Barriers to employment and livelihood for ex-violent extremists only
risk undermining the benefits of de-radicalization programs and increase
the potential of recidivism. As such, similar courses in Jordan's
prison-based de-radicalization program could facilitate a smooth
integration process if strategically integrated into the rehabilitation
program prior to the inmate's release.
In designing criteria for release from a de-radicalization program,
it is important that each detainee is reviewed on an individual basis.
There is no one single criteria for determining if an individual is
ready to exit and reintegrate into society. For example, in Singapore,
the Internal Security Department (ISD) assesses a detainee using
feedback from religious counselors, prison wardens, psychologists, and
case officers. The ISD also take into consideration the degree to which
the individual was engaged in violent extremism. Lastly, they submit the
recommendation to be approved by the Minister of Home Affairs and the
Cabinet; upon approval from the Cabinet, the individual can be released.
(62) There is evidence to suggest that Singapore's rehabilitation
program has been successful. In 2002, 73 violent extremists were
detained: by 2008, only 23 detainees remained incarcerated, with 41
individuals released from the program. (63) According to violent
extremist expert Rohan Gunaratna, Singapore's detainee
rehabilitation programs are "working" and have an
exceptionally low recidivism rate. (64)
Finally, de-radicalization programs also need to address the
effects of violent extremism on an individual's friends and family.

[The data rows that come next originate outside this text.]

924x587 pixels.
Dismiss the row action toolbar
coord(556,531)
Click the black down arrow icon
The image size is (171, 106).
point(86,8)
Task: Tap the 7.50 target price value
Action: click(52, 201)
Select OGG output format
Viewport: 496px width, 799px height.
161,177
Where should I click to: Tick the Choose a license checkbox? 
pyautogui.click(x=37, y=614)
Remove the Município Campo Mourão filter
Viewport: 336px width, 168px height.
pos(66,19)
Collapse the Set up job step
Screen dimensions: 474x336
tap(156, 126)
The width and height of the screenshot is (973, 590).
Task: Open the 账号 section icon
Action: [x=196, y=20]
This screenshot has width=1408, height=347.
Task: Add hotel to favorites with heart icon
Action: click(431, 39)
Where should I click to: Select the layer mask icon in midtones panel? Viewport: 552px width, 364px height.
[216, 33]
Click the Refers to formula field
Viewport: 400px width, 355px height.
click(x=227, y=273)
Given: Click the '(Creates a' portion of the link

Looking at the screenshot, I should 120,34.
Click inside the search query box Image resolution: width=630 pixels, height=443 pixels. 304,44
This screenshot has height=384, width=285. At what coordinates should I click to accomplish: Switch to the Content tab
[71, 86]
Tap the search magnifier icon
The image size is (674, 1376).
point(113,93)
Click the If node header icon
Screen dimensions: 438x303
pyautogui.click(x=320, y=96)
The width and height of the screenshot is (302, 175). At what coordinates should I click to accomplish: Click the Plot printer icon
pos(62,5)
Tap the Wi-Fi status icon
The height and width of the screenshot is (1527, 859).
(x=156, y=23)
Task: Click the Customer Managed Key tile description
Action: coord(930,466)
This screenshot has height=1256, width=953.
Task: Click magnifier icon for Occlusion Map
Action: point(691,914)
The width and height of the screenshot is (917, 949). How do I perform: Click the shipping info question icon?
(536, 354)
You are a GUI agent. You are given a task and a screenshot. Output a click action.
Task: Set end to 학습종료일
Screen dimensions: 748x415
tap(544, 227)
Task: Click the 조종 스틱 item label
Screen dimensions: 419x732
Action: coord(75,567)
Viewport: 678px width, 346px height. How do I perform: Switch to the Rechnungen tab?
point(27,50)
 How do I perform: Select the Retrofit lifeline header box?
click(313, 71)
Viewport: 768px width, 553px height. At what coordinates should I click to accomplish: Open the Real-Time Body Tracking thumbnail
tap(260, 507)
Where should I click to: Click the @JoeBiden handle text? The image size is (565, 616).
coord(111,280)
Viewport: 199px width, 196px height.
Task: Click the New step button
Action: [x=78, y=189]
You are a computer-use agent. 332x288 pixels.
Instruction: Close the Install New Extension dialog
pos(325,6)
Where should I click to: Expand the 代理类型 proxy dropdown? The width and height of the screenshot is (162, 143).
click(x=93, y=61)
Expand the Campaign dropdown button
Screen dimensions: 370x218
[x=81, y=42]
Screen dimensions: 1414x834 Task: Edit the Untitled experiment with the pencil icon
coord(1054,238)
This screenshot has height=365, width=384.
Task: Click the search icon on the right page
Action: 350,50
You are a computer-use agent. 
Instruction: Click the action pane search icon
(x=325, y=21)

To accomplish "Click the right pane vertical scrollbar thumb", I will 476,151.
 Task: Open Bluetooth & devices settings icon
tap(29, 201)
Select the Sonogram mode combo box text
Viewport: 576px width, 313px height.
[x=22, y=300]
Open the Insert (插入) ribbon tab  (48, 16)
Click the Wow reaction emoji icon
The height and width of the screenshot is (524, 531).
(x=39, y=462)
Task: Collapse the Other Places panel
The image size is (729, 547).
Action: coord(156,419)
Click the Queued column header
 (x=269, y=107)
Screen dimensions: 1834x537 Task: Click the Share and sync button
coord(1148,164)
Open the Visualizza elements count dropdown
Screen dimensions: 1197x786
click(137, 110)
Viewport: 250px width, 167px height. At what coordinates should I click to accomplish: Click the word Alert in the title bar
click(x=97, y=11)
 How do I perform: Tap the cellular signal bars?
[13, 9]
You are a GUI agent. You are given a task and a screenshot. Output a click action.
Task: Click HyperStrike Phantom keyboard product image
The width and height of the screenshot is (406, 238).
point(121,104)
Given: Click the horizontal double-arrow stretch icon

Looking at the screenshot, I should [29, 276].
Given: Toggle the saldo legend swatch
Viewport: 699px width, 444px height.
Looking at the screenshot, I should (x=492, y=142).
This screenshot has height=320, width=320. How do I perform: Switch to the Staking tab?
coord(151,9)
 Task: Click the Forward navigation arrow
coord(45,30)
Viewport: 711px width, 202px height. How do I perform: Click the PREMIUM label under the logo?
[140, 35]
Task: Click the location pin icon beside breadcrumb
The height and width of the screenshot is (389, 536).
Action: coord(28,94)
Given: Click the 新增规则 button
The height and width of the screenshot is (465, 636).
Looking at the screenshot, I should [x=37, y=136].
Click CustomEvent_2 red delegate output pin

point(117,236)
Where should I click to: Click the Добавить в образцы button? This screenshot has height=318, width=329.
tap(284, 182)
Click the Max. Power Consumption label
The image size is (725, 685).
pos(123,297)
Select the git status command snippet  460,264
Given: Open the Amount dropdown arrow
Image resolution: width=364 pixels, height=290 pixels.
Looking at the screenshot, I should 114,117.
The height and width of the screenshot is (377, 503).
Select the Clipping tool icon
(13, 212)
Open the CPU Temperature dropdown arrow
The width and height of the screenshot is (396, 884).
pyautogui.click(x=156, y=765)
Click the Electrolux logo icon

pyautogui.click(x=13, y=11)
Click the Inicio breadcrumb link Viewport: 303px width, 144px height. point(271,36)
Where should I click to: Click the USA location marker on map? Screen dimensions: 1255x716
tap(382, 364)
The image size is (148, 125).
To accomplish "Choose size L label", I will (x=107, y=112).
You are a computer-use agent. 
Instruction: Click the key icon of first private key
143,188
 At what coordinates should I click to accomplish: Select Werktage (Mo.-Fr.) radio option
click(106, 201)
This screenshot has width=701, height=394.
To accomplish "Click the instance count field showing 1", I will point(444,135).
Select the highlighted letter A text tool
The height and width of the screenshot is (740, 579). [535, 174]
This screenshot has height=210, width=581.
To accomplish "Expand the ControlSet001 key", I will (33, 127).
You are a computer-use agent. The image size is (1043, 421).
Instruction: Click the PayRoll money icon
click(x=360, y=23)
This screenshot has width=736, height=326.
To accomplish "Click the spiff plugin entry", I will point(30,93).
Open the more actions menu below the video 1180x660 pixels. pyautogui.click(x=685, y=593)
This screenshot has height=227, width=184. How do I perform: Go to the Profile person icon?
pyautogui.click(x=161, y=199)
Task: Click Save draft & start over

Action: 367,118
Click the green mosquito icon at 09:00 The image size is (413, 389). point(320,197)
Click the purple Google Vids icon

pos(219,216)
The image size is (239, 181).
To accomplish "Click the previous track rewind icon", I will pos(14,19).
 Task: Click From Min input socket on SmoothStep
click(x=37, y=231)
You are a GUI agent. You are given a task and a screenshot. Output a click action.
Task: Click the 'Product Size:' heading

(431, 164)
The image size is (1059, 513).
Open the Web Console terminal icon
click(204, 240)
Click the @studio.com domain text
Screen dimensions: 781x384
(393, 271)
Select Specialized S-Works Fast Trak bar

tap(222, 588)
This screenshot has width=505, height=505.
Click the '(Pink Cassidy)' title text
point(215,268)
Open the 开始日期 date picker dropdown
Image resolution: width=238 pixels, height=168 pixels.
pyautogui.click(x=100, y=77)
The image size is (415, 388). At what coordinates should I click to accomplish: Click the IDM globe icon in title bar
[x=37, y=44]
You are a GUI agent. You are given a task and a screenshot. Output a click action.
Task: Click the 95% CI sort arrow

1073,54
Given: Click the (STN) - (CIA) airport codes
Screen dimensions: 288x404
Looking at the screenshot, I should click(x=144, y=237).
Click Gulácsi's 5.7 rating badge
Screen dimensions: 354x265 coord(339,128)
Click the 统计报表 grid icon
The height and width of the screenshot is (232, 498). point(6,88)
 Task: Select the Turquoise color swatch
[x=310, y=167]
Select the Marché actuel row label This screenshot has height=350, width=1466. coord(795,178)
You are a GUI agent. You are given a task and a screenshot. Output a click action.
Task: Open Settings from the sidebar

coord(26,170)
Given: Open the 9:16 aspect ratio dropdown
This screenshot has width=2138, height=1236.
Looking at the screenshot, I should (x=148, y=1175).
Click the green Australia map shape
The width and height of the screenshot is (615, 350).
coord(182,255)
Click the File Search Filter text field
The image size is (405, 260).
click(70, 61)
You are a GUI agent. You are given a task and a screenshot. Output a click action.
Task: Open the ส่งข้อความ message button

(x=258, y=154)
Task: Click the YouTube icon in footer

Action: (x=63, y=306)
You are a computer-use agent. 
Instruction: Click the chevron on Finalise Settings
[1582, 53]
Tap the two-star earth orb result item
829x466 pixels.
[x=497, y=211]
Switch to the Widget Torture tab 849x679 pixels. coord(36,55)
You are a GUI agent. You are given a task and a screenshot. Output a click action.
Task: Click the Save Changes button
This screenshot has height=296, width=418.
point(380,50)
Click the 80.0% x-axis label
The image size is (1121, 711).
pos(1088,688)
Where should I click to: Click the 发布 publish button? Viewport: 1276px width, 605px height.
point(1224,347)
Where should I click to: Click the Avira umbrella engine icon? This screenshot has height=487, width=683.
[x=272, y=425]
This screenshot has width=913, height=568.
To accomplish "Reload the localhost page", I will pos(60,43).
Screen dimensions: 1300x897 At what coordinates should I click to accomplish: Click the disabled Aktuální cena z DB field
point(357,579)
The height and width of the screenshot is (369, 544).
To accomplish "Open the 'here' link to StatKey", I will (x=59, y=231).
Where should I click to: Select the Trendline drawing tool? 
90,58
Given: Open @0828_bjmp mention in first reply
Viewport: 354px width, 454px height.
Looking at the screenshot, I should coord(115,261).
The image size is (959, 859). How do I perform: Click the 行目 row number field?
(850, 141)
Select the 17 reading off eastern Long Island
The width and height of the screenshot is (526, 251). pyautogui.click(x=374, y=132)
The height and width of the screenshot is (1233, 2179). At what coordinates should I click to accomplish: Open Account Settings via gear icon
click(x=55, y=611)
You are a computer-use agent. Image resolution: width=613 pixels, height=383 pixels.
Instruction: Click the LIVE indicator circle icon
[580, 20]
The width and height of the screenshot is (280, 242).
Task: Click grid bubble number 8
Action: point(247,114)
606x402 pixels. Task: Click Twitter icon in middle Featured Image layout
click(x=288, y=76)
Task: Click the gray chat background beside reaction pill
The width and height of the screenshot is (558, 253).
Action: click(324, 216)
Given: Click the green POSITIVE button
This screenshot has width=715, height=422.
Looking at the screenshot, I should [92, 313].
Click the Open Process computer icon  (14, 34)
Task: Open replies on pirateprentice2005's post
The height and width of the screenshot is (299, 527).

In Singapore, community organizations collaborate in providing support
to families of detainees. For example, the Aftercare Services Group
provides practical and emotional support to families to ease the
resentment they might have towards the detainee. (65) Aftercare
caseworkers provide counseling, financial assistance, and skill training
for families of detainees and free or subsidized education for their
children. In addition, caseworks arrange mentoring for children,
employment assistance, logistical help, and post-release support. (66)
With attention to future risk, provisions for families are intended to
prevent a second generation of individuals from becoming violent
extremists. (67) Furthermore, families play critical roles in
determining if detainees will participate in rehabilitation programs. If
they encourage cooperation it may increase the likelihood the detainee
will participate; however, if they discourage the detainee, there is a
likelihood they will not participate. (68)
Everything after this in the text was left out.